Based on a closing price of $19.93 on June 28th and assuming its current monthly distribution of $0.112 does not change, the annualized yield on market price of Fund shares is 6.7%. Of course, there can be no guarantee that the Fund’s dividend will not change based on market conditions.
U.S. Economic and Credit Outlook
The U.S. economy expanded rapidly in the first quarter of 2019. Inflation-adjusted gross domestic product (real GDP) rose 3.1% in Q1, compared to a more-modest 2.2% expansion in the fourth quarter of 2018. The composition of growth was weaker than in recent quarters, however, as a narrower trade deficit and faster inventory accumulation accounted for just under half of Q1 growth. Economists expect 1.8% real GDP growth in Q2 and 2.5% in 2019 overall, slowing to 1.8% in 2020. Those forecasts are near the low end of our expectations for 2.5-3.0% growth (Q4/Q4) in 2019 and 2.0-2.5% in 2020, which assume the U.S. and China reach a trade agreement sometime this year.
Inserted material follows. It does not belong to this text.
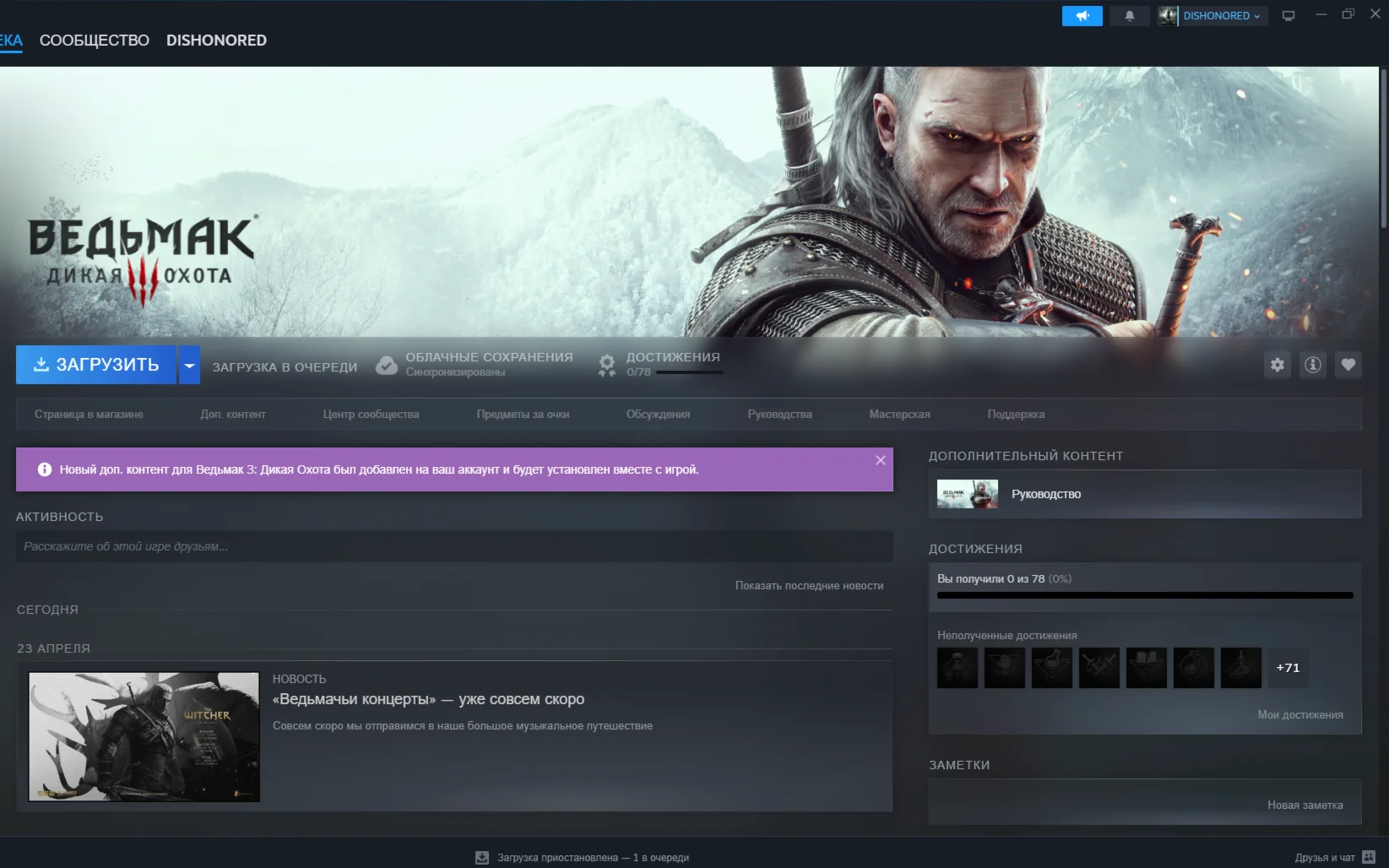Open the DISHONORED account dropdown

(1213, 16)
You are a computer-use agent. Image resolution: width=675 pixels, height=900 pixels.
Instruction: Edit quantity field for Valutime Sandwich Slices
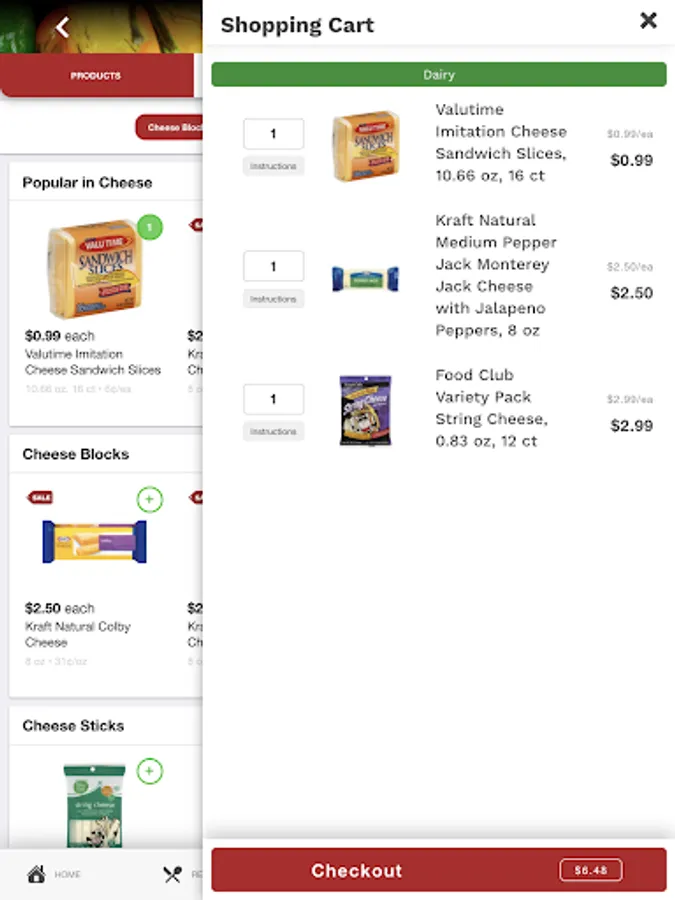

While each of those forecasts implies some slowdown from 3.0% real GDP growth in 2018, we remain more optimistic than most for a few reasons. First, we think there is still some “gas in the tank” from tax reform that will drive business investment higher. That should support rising labor productivity and help offset a slower pace of hiring and higher wages as the labor market tightens. Second, higher wages should support continued strength in personal income, even with slower job growth. Third, the immigration situation has become so untenable that we may actually see some policy reform that helps alleviate some labor shortages and benefits economic growth. Finally, financial conditions are substantially easier than they were at the end of 2018.
So far in 2019 the labor market has posted solid, if uneven, growth. Payroll jobs rose by an average of 164,000 jobs per month through May 2019, and employment is up 1.6% from a year ago. Job gains continue to outpace population growth, and the labor market has tightened. Additionally, wage gains have accelerated, with average hourly earnings rising 3.1% year-over-year (YoY) in May compared to 2.9% at the same time last year. We expect wages will continue to accelerate gradually and support personal income even as employment growth slows.
Over the 12 months ending in May, nominal personal income and disposable income rose 4.1% and 3.9% YoY, respectively. Lower personal income tax rates in 2018 contributed to strong growth last year in disposable personal income, which is reported on an after-tax basis. Because tax rates did not fall again this year, we expect a slower pace of growth in disposable income, and we are seeing that. Nonetheless, solid job growth and rising wages have boosted wage and salary income, and overall income growth remains relatively strong. In turn, consumer spending should remain a bright spot, and residential investment may be bottoming out after contracting in 2018.
Despite mostly solid economic growth, inflation remains below the Federal Reserve’s 2% target. For 12 months ending in May, the consumer price index (CPI) was up 1.8% overall and 2.0% excluding food and energy. The PCE deflator was up 1.5% overall and 1.6% excluding food and energy over 12 months ending in May – 0.8% and 0.4% below year-ago levels, respectively. Tariffs should temporarily boost inflation, but lower energy prices push against that, and underlying inflation pressure (other than rising wages) is muted.